Easterbrook also charges that “news reports have treated the murderer’s history gently,” rather than labeling him a madman. “There simply are no circumstances under which a person of sound mind would slaughter 32 unarmed innocents.” Fair enough. I’m imagining a two-inch headline that reads, “MADMAN GOES ON KILLING RAMPAGE, MURDERS 32!” Such a head would satisfy Easterbrook’s criteria, but this is the kind of language we expect from The National Enquirer. Such language trumpets the horror itself as a commodity, a form of sentimentality; and it objectifies the murderer and his victims.

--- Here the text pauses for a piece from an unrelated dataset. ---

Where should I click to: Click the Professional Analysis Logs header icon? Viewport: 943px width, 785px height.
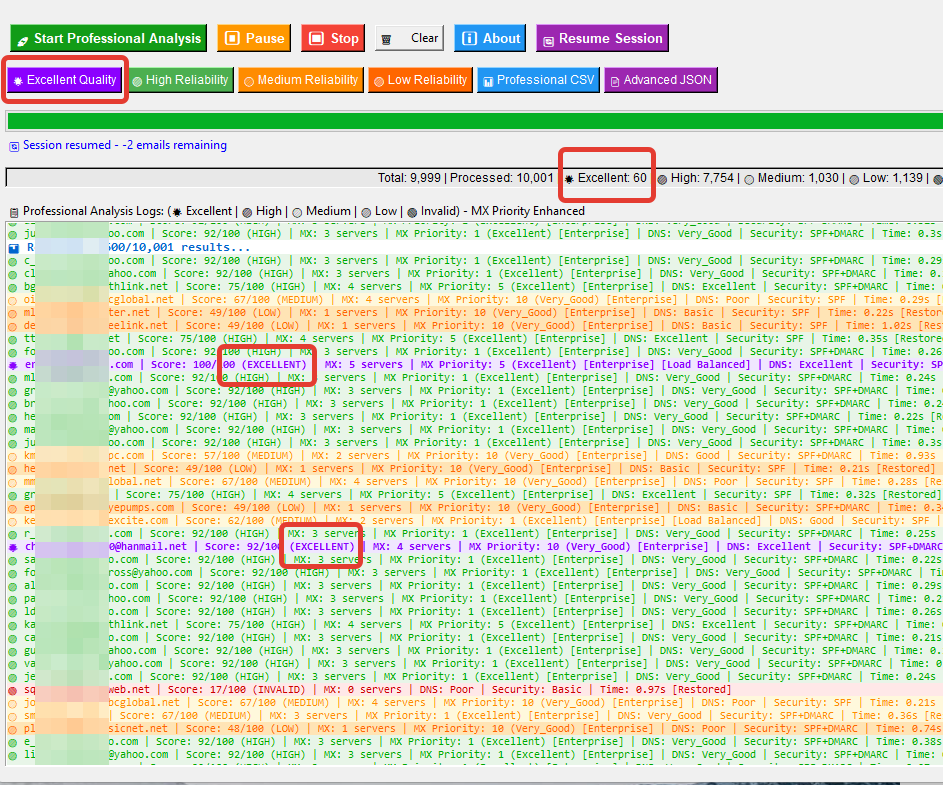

The unarmed innocents at Virginia Tech, their families, friends, colleagues, and associates, all who were slain, traumatized, or otherwise directly involved in Cho’s murderous rampage (see, I can use judgmental words), were, are, all of them–valuable and precious human beings. And while I am saying that I must also point out that Cho himself was a human being. Reporting that has attempted to understand Cho as a deprived and lost soul is not misguided. To seek to explain a particular evil as the absence of some good is deeply embedded in our culture. Before it was part of secular therapy, it was Christian. Indeed, it remains Christian. I hope there will be many who will include Cho in their prayers along with those whom he killed and hurt, as I do.